Whatever the reason is, at least it means that any AMC products tend to stick out on the road, and at shows. We came across this Hornet at Americarna, and it sure looks like it’s packin’ some heat. 

Looking inside, one of the first things that we noticed was that it’s right-hand drive. AMC actually had an Australian market, with right-hand drive vehicles manufactured in Port Melbourne, Victoria. These vehicles were known as Rambler Hornets — not AMCs — and were built between 1970 and 1975, as four-door sedans only.

However, while it looks like a legit Aussie-assembled Rambler Hornet, it’s unlikely that there’s anything from that factory remaining under the bonnet.
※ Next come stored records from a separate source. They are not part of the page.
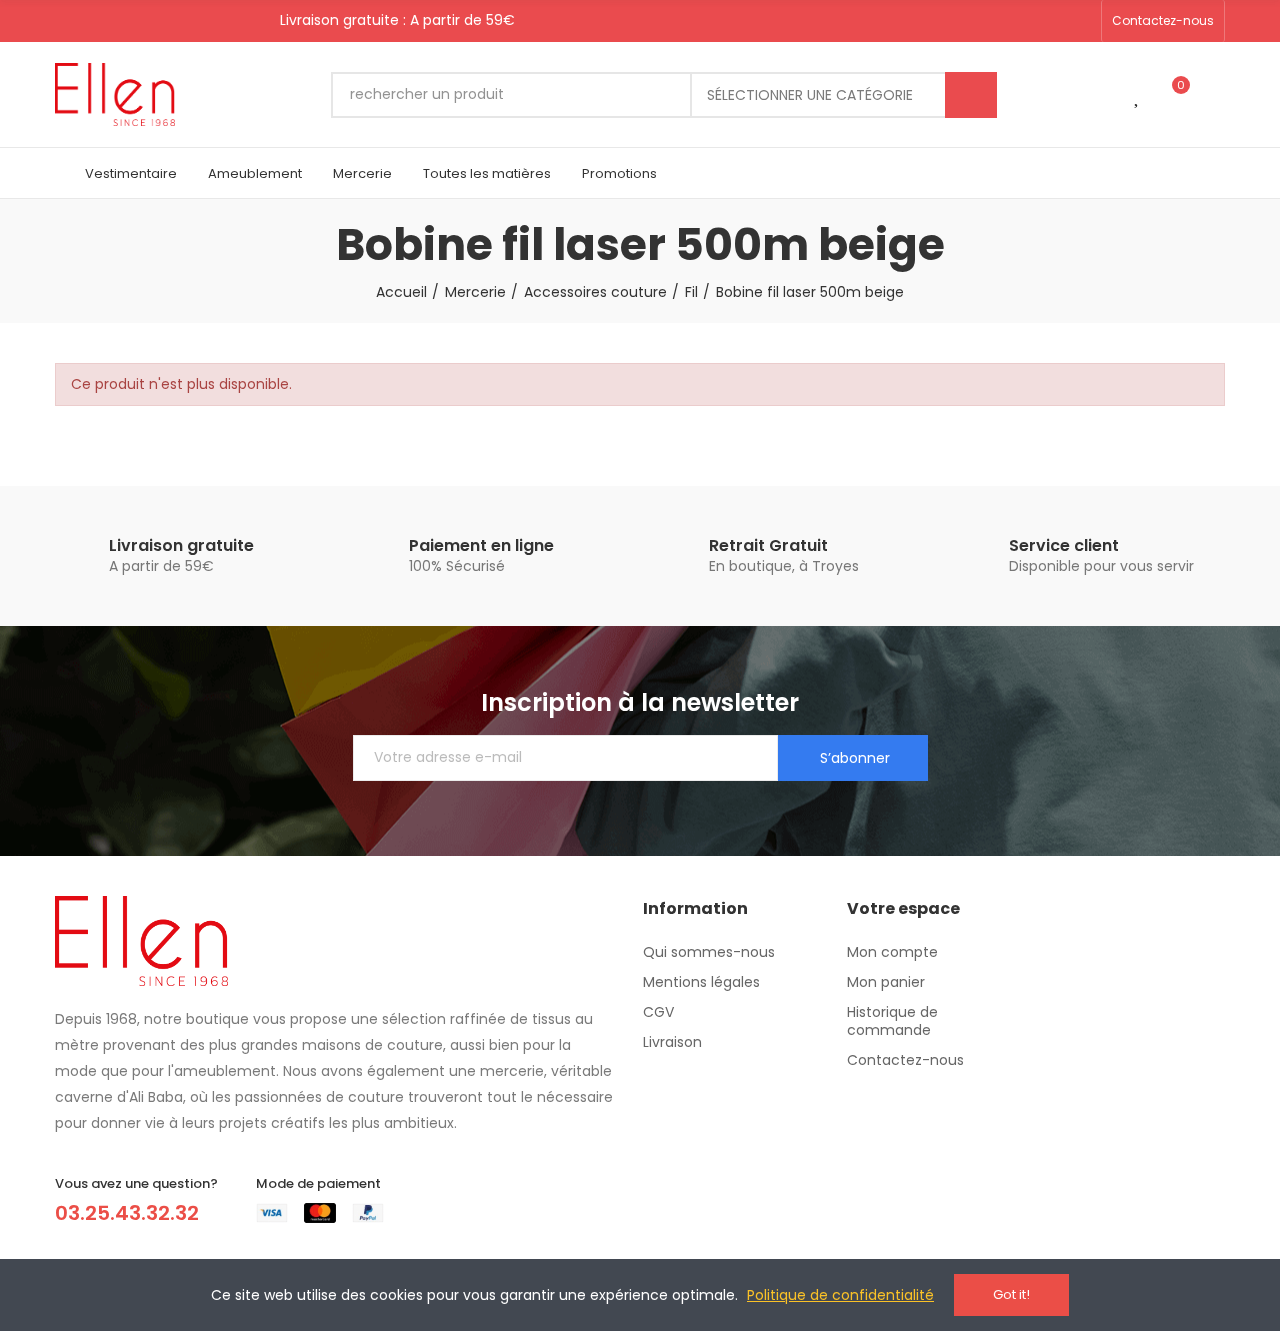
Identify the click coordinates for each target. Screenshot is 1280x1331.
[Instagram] (1080, 21)
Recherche (971, 95)
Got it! (1011, 1294)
If the ‘347 Stroker Powered’ badge on the boot lid is anything to go by, it’s almost certainly not going to be the straight-six power plant that Aussie-built Hornets left the factory with. 

Looking at that shotgun scoop poking through the bonnet, it’s quite clearly got V8 power, and when we hear 347, we think stroker ‘Ford’. We’re thinking there’s a pretty good chance that the engine under the tunnel-ram and twin Holley four-barrels is a Blue Oval special.

And if that, or the Hurst Quarter Stick shifter in the cabin, wasn’t sufficient to say it’s got a bit of go, check the chunky rear rubber wrapped around the classic Centreline Convo Pro rims — they look like the biggest that will fit under the rear guards without tubbing. 

A Ford nine-inch looks to take pride of place beneath it all, clearly hinting at a little more performance potential than AMC may originally have intended.

Make no mistake, this looks to be a seriously fun car to give a bit of jandal every now and again!